Work item:
What number of lines in the entries hold the string "Given"? Answer with it alone.

Source material:

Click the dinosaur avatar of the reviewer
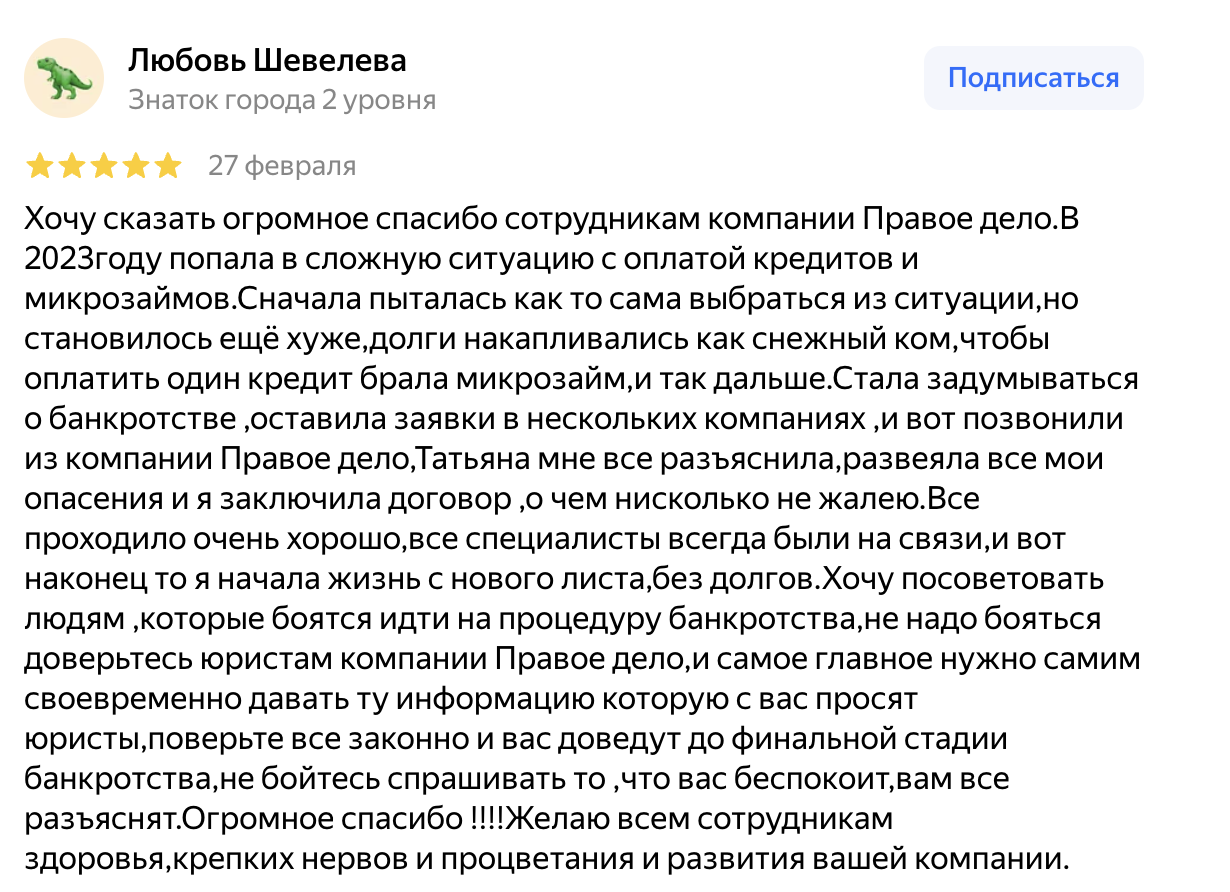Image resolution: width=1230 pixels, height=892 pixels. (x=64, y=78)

* * *

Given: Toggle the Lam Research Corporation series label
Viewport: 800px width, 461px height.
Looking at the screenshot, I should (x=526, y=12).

--

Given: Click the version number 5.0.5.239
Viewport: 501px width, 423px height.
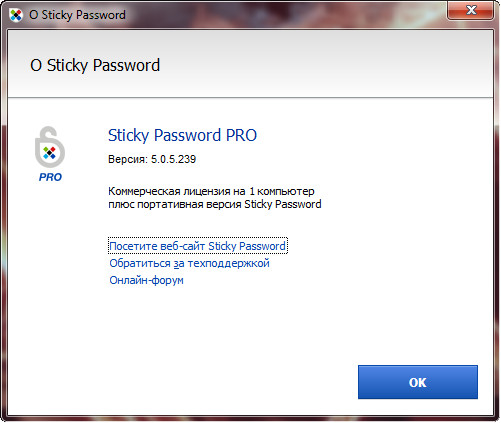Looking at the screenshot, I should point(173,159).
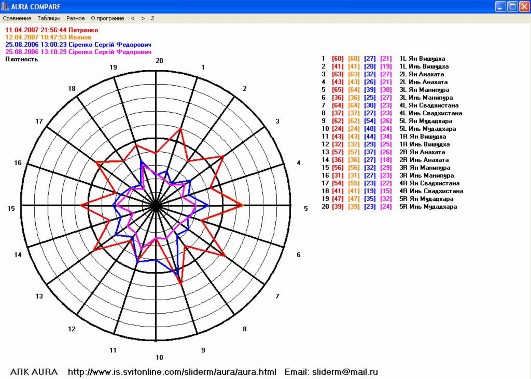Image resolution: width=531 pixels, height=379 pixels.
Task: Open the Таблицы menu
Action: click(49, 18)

Written answer:
2